Assigned task:
The answer must be an exact copy of all the data below.

Data excerpts
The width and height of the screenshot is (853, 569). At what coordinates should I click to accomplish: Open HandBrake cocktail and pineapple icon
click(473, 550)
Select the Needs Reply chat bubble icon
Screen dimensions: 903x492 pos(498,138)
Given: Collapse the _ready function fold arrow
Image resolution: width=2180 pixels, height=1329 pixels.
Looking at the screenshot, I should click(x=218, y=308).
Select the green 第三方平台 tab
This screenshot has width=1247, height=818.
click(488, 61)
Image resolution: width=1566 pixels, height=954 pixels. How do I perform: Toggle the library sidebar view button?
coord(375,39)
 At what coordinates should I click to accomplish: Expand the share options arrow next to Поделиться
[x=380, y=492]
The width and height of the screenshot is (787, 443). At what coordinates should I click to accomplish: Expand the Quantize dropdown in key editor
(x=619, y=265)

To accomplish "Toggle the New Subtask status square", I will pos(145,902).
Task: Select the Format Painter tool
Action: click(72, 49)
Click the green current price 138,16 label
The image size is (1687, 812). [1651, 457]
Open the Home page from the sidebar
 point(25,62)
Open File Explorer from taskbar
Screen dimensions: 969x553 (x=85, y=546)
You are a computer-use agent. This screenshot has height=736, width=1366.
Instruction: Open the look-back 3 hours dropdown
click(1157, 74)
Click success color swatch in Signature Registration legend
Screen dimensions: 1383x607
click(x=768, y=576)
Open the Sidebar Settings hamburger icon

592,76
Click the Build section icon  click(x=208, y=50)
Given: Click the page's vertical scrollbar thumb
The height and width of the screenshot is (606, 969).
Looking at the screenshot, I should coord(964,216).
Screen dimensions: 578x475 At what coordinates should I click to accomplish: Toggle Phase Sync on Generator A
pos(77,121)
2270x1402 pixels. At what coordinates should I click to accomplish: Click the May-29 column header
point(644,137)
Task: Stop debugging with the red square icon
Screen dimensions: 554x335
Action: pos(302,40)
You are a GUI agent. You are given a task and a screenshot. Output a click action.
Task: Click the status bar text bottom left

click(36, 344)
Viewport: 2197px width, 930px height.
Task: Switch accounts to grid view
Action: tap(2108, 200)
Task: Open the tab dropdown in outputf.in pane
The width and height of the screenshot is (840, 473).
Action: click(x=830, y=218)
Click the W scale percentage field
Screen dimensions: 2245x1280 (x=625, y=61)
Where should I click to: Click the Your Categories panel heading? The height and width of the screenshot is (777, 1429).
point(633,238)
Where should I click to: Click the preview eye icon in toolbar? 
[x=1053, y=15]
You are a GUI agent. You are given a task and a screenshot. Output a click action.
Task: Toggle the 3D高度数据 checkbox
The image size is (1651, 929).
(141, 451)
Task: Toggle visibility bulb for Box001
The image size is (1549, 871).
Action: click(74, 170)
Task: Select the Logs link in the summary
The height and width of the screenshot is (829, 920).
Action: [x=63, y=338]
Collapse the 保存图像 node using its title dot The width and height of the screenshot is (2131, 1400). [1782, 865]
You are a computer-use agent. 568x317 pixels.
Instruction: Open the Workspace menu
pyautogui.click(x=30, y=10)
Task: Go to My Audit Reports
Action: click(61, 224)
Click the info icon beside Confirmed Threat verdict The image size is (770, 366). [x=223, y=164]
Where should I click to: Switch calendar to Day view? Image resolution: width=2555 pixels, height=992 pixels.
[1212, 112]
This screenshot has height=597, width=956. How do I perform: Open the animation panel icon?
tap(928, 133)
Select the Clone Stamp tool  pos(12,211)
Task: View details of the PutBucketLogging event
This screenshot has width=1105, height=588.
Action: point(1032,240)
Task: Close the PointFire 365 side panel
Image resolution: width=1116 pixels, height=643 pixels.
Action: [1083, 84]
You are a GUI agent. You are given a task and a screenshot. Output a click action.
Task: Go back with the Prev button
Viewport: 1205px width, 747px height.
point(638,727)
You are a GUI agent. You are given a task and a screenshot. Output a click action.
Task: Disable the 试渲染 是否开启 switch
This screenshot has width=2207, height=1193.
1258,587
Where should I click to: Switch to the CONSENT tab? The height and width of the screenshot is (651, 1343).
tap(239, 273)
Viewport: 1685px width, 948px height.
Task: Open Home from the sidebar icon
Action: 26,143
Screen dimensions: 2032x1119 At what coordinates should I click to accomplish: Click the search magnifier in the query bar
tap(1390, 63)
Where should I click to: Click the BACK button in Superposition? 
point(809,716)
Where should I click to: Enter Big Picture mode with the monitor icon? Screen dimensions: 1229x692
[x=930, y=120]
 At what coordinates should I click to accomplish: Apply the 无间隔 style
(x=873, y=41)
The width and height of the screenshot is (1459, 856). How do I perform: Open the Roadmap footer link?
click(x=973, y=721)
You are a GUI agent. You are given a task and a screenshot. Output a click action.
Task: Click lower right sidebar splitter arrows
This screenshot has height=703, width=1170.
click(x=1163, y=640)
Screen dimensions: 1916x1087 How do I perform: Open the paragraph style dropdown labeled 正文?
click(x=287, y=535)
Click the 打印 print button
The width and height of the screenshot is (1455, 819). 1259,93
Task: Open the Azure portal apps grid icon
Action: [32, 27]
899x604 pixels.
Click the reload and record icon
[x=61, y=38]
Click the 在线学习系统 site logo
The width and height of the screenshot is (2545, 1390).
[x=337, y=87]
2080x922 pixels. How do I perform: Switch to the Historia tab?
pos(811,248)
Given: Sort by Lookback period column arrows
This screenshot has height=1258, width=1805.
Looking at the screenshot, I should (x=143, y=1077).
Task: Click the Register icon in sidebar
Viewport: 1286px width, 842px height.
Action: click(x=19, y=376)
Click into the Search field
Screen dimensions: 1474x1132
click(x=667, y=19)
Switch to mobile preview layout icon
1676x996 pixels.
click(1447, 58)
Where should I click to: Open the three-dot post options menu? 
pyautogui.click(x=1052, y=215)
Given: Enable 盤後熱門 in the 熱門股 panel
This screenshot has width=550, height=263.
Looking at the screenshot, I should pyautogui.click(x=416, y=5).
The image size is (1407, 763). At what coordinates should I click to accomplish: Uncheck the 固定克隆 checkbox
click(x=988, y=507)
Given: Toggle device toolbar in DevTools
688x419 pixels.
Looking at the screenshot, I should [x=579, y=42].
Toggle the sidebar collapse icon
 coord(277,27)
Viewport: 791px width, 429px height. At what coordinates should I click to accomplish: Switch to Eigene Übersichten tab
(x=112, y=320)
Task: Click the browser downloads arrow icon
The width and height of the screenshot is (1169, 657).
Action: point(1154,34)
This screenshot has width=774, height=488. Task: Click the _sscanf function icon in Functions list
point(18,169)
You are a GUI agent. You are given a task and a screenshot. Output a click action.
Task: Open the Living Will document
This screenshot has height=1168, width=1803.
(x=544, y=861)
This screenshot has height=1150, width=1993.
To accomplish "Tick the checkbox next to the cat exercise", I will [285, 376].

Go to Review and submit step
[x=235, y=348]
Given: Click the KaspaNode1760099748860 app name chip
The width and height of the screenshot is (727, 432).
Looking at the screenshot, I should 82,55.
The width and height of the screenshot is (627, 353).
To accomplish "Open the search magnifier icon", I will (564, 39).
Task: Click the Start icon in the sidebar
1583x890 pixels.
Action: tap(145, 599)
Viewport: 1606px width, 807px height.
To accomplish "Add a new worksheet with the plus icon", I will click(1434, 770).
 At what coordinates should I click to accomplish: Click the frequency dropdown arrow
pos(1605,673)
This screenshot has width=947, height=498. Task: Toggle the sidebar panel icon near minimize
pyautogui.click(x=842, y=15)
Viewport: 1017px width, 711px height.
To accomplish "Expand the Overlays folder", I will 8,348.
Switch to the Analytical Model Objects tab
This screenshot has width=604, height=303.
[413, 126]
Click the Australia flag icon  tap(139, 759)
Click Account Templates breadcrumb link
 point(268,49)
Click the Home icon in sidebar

Exercise answer:
The width and height of the screenshot is (853, 569). At what coordinates should I click to accomplish: Open HandBrake cocktail and pineapple icon
click(473, 550)
Select the Needs Reply chat bubble icon
Screen dimensions: 903x492 pos(498,138)
Given: Collapse the _ready function fold arrow
Image resolution: width=2180 pixels, height=1329 pixels.
Looking at the screenshot, I should click(x=218, y=308).
Select the green 第三方平台 tab
This screenshot has width=1247, height=818.
click(488, 61)
Image resolution: width=1566 pixels, height=954 pixels. How do I perform: Toggle the library sidebar view button?
coord(375,39)
 At what coordinates should I click to accomplish: Expand the share options arrow next to Поделиться
[x=380, y=492]
The width and height of the screenshot is (787, 443). At what coordinates should I click to accomplish: Expand the Quantize dropdown in key editor
(x=619, y=265)

To accomplish "Toggle the New Subtask status square", I will pos(145,902).
Task: Select the Format Painter tool
Action: click(72, 49)
Click the green current price 138,16 label
The image size is (1687, 812). [1651, 457]
Open the Home page from the sidebar
 point(25,62)
Open File Explorer from taskbar
Screen dimensions: 969x553 (x=85, y=546)
You are a computer-use agent. This screenshot has height=736, width=1366.
Instruction: Open the look-back 3 hours dropdown
click(1157, 74)
Click success color swatch in Signature Registration legend
Screen dimensions: 1383x607
click(x=768, y=576)
Open the Sidebar Settings hamburger icon

592,76
Click the Build section icon  click(x=208, y=50)
Given: Click the page's vertical scrollbar thumb
The height and width of the screenshot is (606, 969).
Looking at the screenshot, I should coord(964,216).
Screen dimensions: 578x475 At what coordinates should I click to accomplish: Toggle Phase Sync on Generator A
pos(77,121)
2270x1402 pixels. At what coordinates should I click to accomplish: Click the May-29 column header
point(644,137)
Task: Stop debugging with the red square icon
Screen dimensions: 554x335
Action: pos(302,40)
You are a GUI agent. You are given a task and a screenshot. Output a click action.
Task: Click the status bar text bottom left

click(36, 344)
Viewport: 2197px width, 930px height.
Task: Switch accounts to grid view
Action: tap(2108, 200)
Task: Open the tab dropdown in outputf.in pane
The width and height of the screenshot is (840, 473).
Action: click(x=830, y=218)
Click the W scale percentage field
Screen dimensions: 2245x1280 (x=625, y=61)
Where should I click to: Click the Your Categories panel heading? The height and width of the screenshot is (777, 1429).
point(633,238)
Where should I click to: Click the preview eye icon in toolbar? 
[x=1053, y=15]
You are a GUI agent. You are given a task and a screenshot. Output a click action.
Task: Toggle the 3D高度数据 checkbox
The image size is (1651, 929).
(141, 451)
Task: Toggle visibility bulb for Box001
The image size is (1549, 871).
Action: click(74, 170)
Task: Select the Logs link in the summary
The height and width of the screenshot is (829, 920).
Action: [x=63, y=338]
Collapse the 保存图像 node using its title dot The width and height of the screenshot is (2131, 1400). [1782, 865]
You are a computer-use agent. 568x317 pixels.
Instruction: Open the Workspace menu
pyautogui.click(x=30, y=10)
Task: Go to My Audit Reports
Action: click(61, 224)
Click the info icon beside Confirmed Threat verdict The image size is (770, 366). [x=223, y=164]
Where should I click to: Switch calendar to Day view? Image resolution: width=2555 pixels, height=992 pixels.
[1212, 112]
This screenshot has height=597, width=956. How do I perform: Open the animation panel icon?
tap(928, 133)
Select the Clone Stamp tool  pos(12,211)
Task: View details of the PutBucketLogging event
This screenshot has width=1105, height=588.
Action: point(1032,240)
Task: Close the PointFire 365 side panel
Image resolution: width=1116 pixels, height=643 pixels.
Action: [1083, 84]
You are a GUI agent. You are given a task and a screenshot. Output a click action.
Task: Go back with the Prev button
Viewport: 1205px width, 747px height.
point(638,727)
You are a GUI agent. You are given a task and a screenshot. Output a click action.
Task: Disable the 试渲染 是否开启 switch
This screenshot has width=2207, height=1193.
1258,587
Where should I click to: Switch to the CONSENT tab? The height and width of the screenshot is (651, 1343).
tap(239, 273)
Viewport: 1685px width, 948px height.
Task: Open Home from the sidebar icon
Action: 26,143
Screen dimensions: 2032x1119 At what coordinates should I click to accomplish: Click the search magnifier in the query bar
tap(1390, 63)
Where should I click to: Click the BACK button in Superposition? 
point(809,716)
Where should I click to: Enter Big Picture mode with the monitor icon? Screen dimensions: 1229x692
[x=930, y=120]
 At what coordinates should I click to accomplish: Apply the 无间隔 style
(x=873, y=41)
The width and height of the screenshot is (1459, 856). How do I perform: Open the Roadmap footer link?
click(x=973, y=721)
You are a GUI agent. You are given a task and a screenshot. Output a click action.
Task: Click lower right sidebar splitter arrows
This screenshot has height=703, width=1170.
click(x=1163, y=640)
Screen dimensions: 1916x1087 How do I perform: Open the paragraph style dropdown labeled 正文?
click(x=287, y=535)
Click the 打印 print button
The width and height of the screenshot is (1455, 819). 1259,93
Task: Open the Azure portal apps grid icon
Action: [32, 27]
899x604 pixels.
Click the reload and record icon
[x=61, y=38]
Click the 在线学习系统 site logo
The width and height of the screenshot is (2545, 1390).
[x=337, y=87]
2080x922 pixels. How do I perform: Switch to the Historia tab?
pos(811,248)
Given: Sort by Lookback period column arrows
This screenshot has height=1258, width=1805.
Looking at the screenshot, I should (x=143, y=1077).
Task: Click the Register icon in sidebar
Viewport: 1286px width, 842px height.
Action: click(x=19, y=376)
Click into the Search field
Screen dimensions: 1474x1132
click(x=667, y=19)
Switch to mobile preview layout icon
1676x996 pixels.
click(1447, 58)
Where should I click to: Open the three-dot post options menu? 
pyautogui.click(x=1052, y=215)
Given: Enable 盤後熱門 in the 熱門股 panel
This screenshot has width=550, height=263.
Looking at the screenshot, I should pyautogui.click(x=416, y=5).
The image size is (1407, 763). At what coordinates should I click to accomplish: Uncheck the 固定克隆 checkbox
click(x=988, y=507)
Given: Toggle device toolbar in DevTools
688x419 pixels.
Looking at the screenshot, I should [x=579, y=42].
Toggle the sidebar collapse icon
 coord(277,27)
Viewport: 791px width, 429px height. At what coordinates should I click to accomplish: Switch to Eigene Übersichten tab
(x=112, y=320)
Task: Click the browser downloads arrow icon
The width and height of the screenshot is (1169, 657).
Action: point(1154,34)
This screenshot has width=774, height=488. Task: Click the _sscanf function icon in Functions list
point(18,169)
You are a GUI agent. You are given a task and a screenshot. Output a click action.
Task: Open the Living Will document
This screenshot has height=1168, width=1803.
(x=544, y=861)
This screenshot has height=1150, width=1993.
To accomplish "Tick the checkbox next to the cat exercise", I will [285, 376].

Go to Review and submit step
[x=235, y=348]
Given: Click the KaspaNode1760099748860 app name chip
The width and height of the screenshot is (727, 432).
Looking at the screenshot, I should 82,55.
The width and height of the screenshot is (627, 353).
To accomplish "Open the search magnifier icon", I will (564, 39).
Task: Click the Start icon in the sidebar
1583x890 pixels.
Action: tap(145, 599)
Viewport: 1606px width, 807px height.
To accomplish "Add a new worksheet with the plus icon", I will click(1434, 770).
 At what coordinates should I click to accomplish: Click the frequency dropdown arrow
pos(1605,673)
This screenshot has width=947, height=498. Task: Toggle the sidebar panel icon near minimize
pyautogui.click(x=842, y=15)
Viewport: 1017px width, 711px height.
To accomplish "Expand the Overlays folder", I will 8,348.
Switch to the Analytical Model Objects tab
This screenshot has width=604, height=303.
[413, 126]
Click the Australia flag icon  tap(139, 759)
Click Account Templates breadcrumb link
 point(268,49)
Click the Home icon in sidebar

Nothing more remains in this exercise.